Tâches à faire |
1. Résumez en deux phrases l'extrait sur la photographie de la série The Man Who Fell to Earth.
2. D'après l'extrait sur la photographie de The Man Who Fell to Earth, pourquoi Kurtzman et Maddox-Upshaw ont-ils puisé leurs références dans des œuvres réalistes plutôt que dans la science-fiction classique ? Répondez en deux phrases au plus.
3. Poursuivez l'extrait sur la photographie de la série The Man Who Fell to Earth après sa dernière phrase.

Extrait à lire |
-- -- --
Tommy Maddox-Upshaw, ASC, profite de l'occasion pour créer un langage visuel complexe pour la série de science-fiction de Showtime The Man Who Fell to Earth.

Après des années à tourner des séries télévisées comme Snowfall et Empire, le chef opérateur Tommy Maddox-Upshaw, ASC, aspirait à un projet qui explorerait le monde mystérieux et fantastique de la science-fiction, genre dont il était fan de longue date. En automne 2020, il a rencontré le scénariste-producteur Alex Kurtzman à propos de la série Star Trek : Strange New Worlds, et les deux se sont immédiatement entendus. Mais, au lieu de Star Trek, le résultat de la réunion était un projet passionnant que Kurtzman et l'écrivaine Jenny Lumet avaient développé à partir du roman de science-fiction de 1963 de Walter Tevis, The Man Who Fell to Earth, qui avait déjà été adapté dans le fameux film réalisé par Nicolas Roeg en 1976, tourné par Anthony B. Richmond, ASC, BSC, et mettant en vedette l'emblématique David Bowie.

Maddox-Upshaw a compris la vision de Kurtzman et Lumet sur le contenu et leur choix de faire que les personnages principaux, Faraday (joué par Chiwetel Ejiofor) et Justin Falls (Naomie Harris), soient tous les deux noirs. « Je pense qu'Alex et Jenny ont fait un excellent travail d'écriture et ont très bien situé ces Noirs dans cet environnement de science-fiction, en suivant d'une belle manière les traces de Bowie, personnage ancré dans le monde », a déclaré le chef opérateur.


Lorsque la série a reçu le feu vert en décembre 2020, Maddox-Upshaw et Kurtzman ont commencé à planifier l'apparence du programme en se réunissant sur Zoom. Ils ne voulaient pas dupliquer ou réinventer le style visuel du film de 1976, et leurs références se sont souvent éloignées des films et séries de science-fiction classiques. Au lieu de cela, ils ont trouvé l'inspiration dans des œuvres plus réalistes, telles que les portraits du chef opérateur Joshua James Richards dans Nomadland, l'éclairage à sources mixtes que James Laxton, ASC, a employé dans Moonlight, la palette de déserts qu’Adrian Biddle, BSC a soulignée dans Thelma & Louise, et les compositions en extérieur de Roger Deakins, ASC, BSC dans No Country for Old Men. L'esthétique de ces films correspondait mieux au style terre-à-terre que Kurtzman et Maddox-Upshaw envisageaient pour The Man Who Fell to Earth. « La série n'est pas de la pure science-fiction », déclare Maddox-Upshaw. « C'est plus comme une série dramatique dans un environnement de science-fiction. »
-- -- --
Matériel fourni |
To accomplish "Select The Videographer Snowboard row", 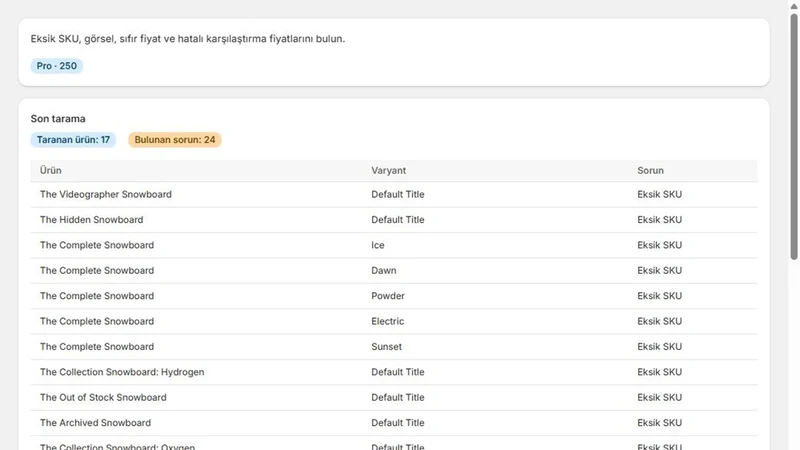I will (394, 194).
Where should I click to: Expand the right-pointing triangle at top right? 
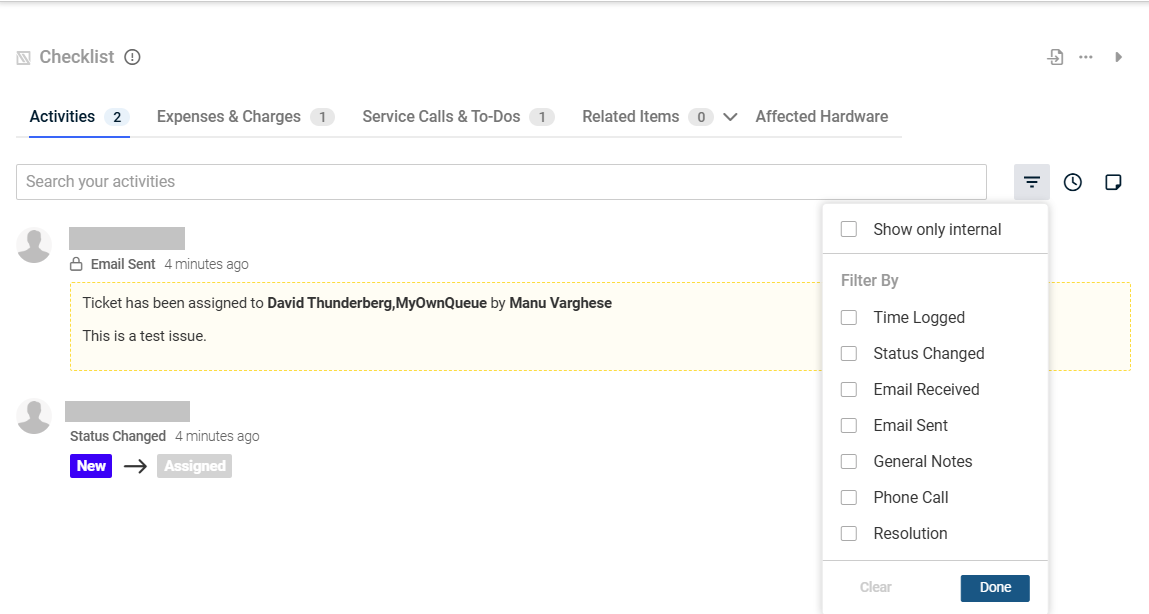click(x=1118, y=57)
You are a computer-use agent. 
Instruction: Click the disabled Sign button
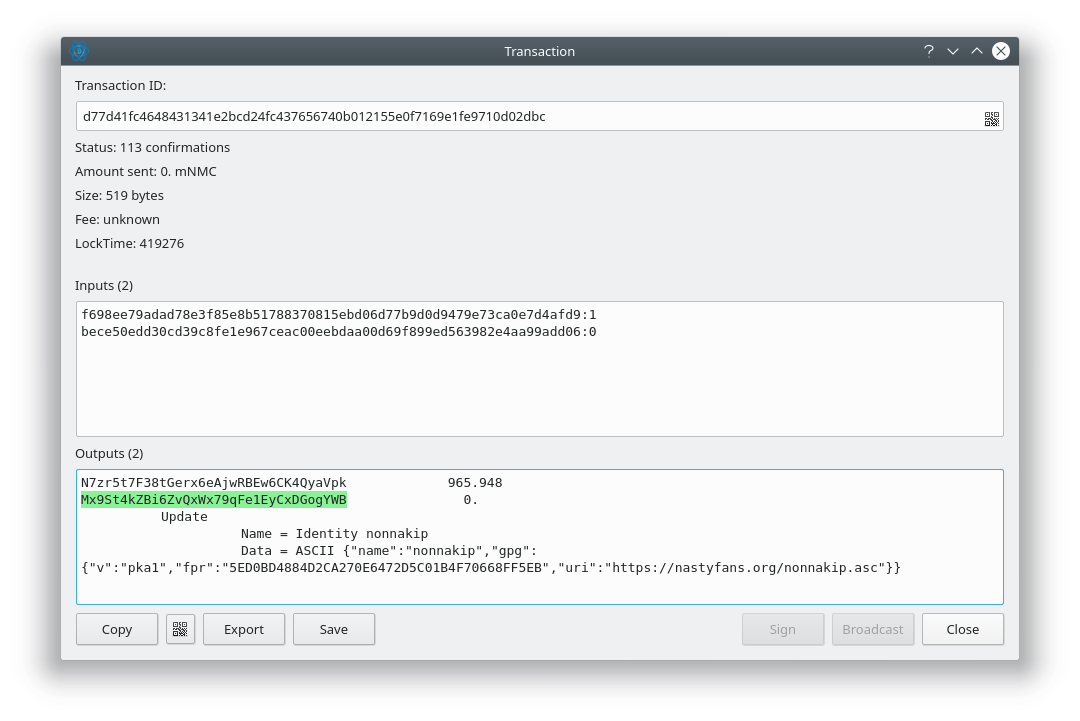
-- -- --
Réponses dans l'ordre |
1. Le chef opérateur Tommy Maddox-Upshaw, ASC, qui aspirait à un projet de science-fiction, s'est retrouvé sur la série de Showtime The Man Who Fell to Earth, que Kurtzman et Jenny Lumet avaient développée à partir du roman de Walter Tevis. Avec Kurtzman, il a conçu un style visuel terre-à-terre qui ne reprend pas le film de 1976 et s'inspire d'œuvres réalistes comme Nomadland, Moonlight, Thelma & Louise et No Country for Old Men.

2. L'esthétique de ces œuvres correspondait mieux au style terre-à-terre qu'ils envisageaient pour la série. Selon Maddox-Upshaw, la série n'est pas de la pure science-fiction, mais plutôt une série dramatique dans un environnement de science-fiction.

3.
Pour obtenir ce look naturaliste, Maddox-Upshaw a décidé d'opter pour une image grand format, mais qui serait « plus rugueuse », reflétant le désert graveleux du Nouveau-Mexique où Faraday et Falls se rencontrent pour la première fois. Il a donc demandé conseil à ses contacts chez Panavision, avec qui il entretient une relation de travail solide depuis 2004, sa dernière année en tant qu'étudiant en cinéma MFA à l'American Film Institute. « Panavision m'a gracieusement offert une caméra pour mon film de thèse, et cela a changé la donne », se souvient-il. « Par la suite, ils m'ont aidé sur mes premiers clips musicaux et différentes choses de cette nature. Panavision m'a également beaucoup soutenu dans mon travail au niveau international en dehors des États-Unis. »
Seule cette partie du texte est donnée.